I ragazzi prendono consapevolezza della loro difficoltà a parlare in modo fluente, ad esprimersi, a raccontare e di loro iniziativa allargano la questione. Non capita solo se devono narrare la trama di un film: spesso non riescono proprio a farsi capire e a tenere la parola per spiegare o per esprimere qualcosa.
Perché ci accade? si chiedono. Provano a darsi delle risposte e a condividerle:

– non so argomentare
– a scuola a volte non ho studiato
– so le cose, ma non le so collegare
– vado in panico o in ansia
– sono agitato
– sono confuso
– sto in silenzio perché sono timido
– non riesco a entrare nelle conversazioni
– non ho voglia di parlare
– non conosco o non mi piace l’argomento
– mi parlano sopra
– c’è troppo caos e confusione
– non riesco a dire la mia
– mi sento a disagio
– non mi fido degli altri
– ho paura del giudizio
– non voglio fare la spia o parlare di cose che non mi riguardano

Anche questo tratto del percorso rientra nel filo rosso STILI DI VITA: probabilmente è proprio la modalità comunicativa di oggi attraverso i social che porta i ragazzi alla fatica verbale; si esprimono a distanza, senza guardarsi, a monosillabi e con dei simboli o delle sigle.
Diamo spazio allora ai laboratori di scrittura collettiva, che allenano appunto alla PAROLA, all’ascolto, alla condivisione libera, senza giudizi e aperta.
Il lavoro prodotto dalla 3C riflette i ragazzi: asciutto nello stile, fatto di elenchi più che di pensieri, “leggero” nei contenuti, poco profondo e poco personale. Sono loro, belli così, viene da dire. E auguriamo a questi ragazzi di scoprire un giorno il mistero che sta dietro le parole e l’importanza di saperle usare in modo chiaro, ponderato e responsabile.

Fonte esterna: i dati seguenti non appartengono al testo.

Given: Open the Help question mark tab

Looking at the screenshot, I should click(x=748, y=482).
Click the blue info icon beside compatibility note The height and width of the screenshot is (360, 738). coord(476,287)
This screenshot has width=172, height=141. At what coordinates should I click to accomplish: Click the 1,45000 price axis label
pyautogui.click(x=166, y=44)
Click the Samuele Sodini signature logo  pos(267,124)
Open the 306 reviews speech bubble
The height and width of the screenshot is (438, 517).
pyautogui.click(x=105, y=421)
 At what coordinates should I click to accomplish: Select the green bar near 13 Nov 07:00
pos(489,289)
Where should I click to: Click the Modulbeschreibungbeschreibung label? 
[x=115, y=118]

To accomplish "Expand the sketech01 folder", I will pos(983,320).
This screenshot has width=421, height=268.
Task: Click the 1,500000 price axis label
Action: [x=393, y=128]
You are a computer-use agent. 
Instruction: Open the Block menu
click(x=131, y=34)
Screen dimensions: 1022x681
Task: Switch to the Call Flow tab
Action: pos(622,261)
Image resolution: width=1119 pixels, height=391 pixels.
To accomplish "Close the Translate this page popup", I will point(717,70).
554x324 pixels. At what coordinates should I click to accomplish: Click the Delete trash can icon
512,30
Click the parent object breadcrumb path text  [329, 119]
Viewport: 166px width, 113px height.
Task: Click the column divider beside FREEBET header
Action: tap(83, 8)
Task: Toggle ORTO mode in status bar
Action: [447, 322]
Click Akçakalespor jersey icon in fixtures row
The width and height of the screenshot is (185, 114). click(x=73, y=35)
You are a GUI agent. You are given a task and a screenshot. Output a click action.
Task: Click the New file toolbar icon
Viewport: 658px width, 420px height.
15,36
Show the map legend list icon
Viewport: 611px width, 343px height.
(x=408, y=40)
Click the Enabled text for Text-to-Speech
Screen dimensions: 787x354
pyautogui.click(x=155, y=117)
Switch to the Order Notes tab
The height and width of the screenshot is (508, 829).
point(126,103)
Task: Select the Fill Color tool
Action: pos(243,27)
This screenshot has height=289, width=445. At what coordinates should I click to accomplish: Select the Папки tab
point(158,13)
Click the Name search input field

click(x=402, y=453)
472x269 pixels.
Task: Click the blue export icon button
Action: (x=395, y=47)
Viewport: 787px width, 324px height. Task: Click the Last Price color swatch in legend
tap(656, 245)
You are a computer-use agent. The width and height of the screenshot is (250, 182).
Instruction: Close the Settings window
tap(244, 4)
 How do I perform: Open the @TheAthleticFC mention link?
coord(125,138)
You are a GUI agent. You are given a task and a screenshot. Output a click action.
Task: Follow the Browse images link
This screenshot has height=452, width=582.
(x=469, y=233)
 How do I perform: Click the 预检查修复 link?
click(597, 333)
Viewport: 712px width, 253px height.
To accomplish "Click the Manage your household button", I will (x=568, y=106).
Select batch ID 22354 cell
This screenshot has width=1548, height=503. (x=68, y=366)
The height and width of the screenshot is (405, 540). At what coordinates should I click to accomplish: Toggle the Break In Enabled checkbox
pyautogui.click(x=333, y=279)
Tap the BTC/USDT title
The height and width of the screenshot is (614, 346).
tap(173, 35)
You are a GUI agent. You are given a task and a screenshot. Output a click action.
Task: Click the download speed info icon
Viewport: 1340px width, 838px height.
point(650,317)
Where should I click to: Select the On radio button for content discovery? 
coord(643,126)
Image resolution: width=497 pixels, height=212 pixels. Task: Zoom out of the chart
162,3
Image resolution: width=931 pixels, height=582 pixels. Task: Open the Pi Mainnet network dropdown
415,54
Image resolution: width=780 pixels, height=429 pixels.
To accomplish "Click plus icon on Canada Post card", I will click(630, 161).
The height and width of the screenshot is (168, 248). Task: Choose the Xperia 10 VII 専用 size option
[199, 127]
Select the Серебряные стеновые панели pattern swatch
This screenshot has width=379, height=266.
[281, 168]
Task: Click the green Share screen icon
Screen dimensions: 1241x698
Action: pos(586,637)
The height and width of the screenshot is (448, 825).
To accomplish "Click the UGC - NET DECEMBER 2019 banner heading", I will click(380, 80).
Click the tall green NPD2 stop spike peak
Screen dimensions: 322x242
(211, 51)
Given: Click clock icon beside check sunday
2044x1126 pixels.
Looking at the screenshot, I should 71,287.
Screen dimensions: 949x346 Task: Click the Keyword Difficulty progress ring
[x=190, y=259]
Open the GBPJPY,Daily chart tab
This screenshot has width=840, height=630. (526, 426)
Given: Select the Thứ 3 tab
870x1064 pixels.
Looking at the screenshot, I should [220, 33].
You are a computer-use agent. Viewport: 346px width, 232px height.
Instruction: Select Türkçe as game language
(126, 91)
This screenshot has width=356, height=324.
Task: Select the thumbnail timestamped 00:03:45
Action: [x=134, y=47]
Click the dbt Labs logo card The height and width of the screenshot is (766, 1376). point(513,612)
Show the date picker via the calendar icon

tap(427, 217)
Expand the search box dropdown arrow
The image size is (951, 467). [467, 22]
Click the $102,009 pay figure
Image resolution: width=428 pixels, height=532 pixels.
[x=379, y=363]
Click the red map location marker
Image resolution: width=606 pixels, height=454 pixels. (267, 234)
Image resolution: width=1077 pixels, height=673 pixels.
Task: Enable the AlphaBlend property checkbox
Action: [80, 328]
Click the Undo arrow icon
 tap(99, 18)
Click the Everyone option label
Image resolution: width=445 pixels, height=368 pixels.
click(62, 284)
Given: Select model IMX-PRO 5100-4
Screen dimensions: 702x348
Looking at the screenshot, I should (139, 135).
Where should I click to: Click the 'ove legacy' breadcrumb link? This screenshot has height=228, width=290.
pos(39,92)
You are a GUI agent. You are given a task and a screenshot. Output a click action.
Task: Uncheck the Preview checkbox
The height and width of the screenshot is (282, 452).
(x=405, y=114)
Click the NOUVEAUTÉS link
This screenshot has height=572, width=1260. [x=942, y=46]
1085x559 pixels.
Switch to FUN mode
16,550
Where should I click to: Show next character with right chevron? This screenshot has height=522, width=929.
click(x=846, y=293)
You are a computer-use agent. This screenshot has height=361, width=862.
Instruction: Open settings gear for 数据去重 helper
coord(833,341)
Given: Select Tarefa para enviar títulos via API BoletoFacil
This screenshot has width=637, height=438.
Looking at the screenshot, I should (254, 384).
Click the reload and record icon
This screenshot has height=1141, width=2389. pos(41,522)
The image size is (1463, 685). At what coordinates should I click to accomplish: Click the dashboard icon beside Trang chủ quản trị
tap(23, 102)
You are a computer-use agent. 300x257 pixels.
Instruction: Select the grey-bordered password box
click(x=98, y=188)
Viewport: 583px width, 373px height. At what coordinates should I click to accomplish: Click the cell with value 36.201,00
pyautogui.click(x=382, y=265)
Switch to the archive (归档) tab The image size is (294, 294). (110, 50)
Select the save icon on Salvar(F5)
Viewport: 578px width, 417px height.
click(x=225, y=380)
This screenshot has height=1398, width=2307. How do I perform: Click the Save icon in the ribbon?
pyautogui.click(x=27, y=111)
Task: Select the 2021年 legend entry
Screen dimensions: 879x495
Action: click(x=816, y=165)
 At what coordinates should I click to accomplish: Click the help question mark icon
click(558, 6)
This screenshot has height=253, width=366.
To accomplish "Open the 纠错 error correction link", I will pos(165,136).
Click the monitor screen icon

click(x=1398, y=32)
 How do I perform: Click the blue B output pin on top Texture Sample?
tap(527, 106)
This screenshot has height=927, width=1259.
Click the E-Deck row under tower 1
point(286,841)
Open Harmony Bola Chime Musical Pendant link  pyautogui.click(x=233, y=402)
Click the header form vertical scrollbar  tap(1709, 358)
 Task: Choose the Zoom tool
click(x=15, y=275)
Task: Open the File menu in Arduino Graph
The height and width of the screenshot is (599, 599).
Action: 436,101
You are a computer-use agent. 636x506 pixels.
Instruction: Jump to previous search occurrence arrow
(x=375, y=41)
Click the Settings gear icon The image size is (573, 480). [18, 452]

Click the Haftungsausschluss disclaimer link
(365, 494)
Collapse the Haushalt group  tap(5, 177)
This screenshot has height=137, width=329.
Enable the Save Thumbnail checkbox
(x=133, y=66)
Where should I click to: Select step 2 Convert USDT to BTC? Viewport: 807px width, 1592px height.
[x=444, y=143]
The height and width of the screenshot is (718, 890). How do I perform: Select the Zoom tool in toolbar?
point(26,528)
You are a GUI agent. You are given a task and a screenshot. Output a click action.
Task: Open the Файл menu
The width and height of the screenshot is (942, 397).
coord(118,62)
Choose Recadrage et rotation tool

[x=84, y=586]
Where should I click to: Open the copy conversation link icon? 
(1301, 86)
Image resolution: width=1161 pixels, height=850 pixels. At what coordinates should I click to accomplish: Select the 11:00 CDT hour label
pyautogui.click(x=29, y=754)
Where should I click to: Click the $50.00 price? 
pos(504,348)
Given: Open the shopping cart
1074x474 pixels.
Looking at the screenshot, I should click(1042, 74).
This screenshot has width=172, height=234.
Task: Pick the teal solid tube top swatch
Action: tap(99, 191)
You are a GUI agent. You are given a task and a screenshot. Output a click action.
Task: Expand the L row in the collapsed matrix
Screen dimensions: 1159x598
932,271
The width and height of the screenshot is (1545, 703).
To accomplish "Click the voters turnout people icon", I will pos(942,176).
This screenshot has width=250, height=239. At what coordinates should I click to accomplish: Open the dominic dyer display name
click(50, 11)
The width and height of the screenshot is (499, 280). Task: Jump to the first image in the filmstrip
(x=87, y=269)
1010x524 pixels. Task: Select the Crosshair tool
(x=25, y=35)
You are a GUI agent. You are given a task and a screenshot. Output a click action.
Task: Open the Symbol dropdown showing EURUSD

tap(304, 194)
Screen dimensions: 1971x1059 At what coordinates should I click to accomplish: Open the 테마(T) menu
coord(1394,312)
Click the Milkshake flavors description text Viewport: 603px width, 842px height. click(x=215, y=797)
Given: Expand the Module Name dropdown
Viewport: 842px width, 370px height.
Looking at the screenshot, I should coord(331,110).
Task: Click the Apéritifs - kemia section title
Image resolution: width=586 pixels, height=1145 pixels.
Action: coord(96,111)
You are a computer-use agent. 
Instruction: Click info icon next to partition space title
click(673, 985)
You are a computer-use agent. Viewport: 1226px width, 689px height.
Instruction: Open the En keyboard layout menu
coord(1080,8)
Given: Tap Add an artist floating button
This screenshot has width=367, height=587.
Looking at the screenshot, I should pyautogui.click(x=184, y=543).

In 1C invece il viaggio è cominciato quest’anno, con l’entusiasmo totale dei ragazzi, talmente desiderosi di parlare da dover essere educati ad alzare la mano. Subito si sono resi conto di quanto sia bello ascoltare ed essere ascoltati, parlare e dire il proprio pensiero senza essere giudicati, proporre vie nuove, collaborare per scrivere. NATI PER SCRIVERE hanno intitolato infatti il loro lavoro e lo hanno dedicato spontaneamente a don Milani, comprendendo quanto bene si stesse alla sua scuola, della quale in classe abbiamo adottato alcune caratteristiche. I ragazzi hanno con sincerità tirato fuori alcune loro paure, sulle quali si è riflettuto insieme, e hanno guidato le anse e le curvature delle discussioni. Il setting con il tavolone è stato alternato a quello con i banchi a ferro di cavallo e al cerchio senza banchi, a volte senza sedie addirittura. Il benessere del momento ci ha indirizzato alla scelta di volta in volta.

Il viaggio della 1C è appena cominciato… e i ragazzi hanno chiesto di continuarlo.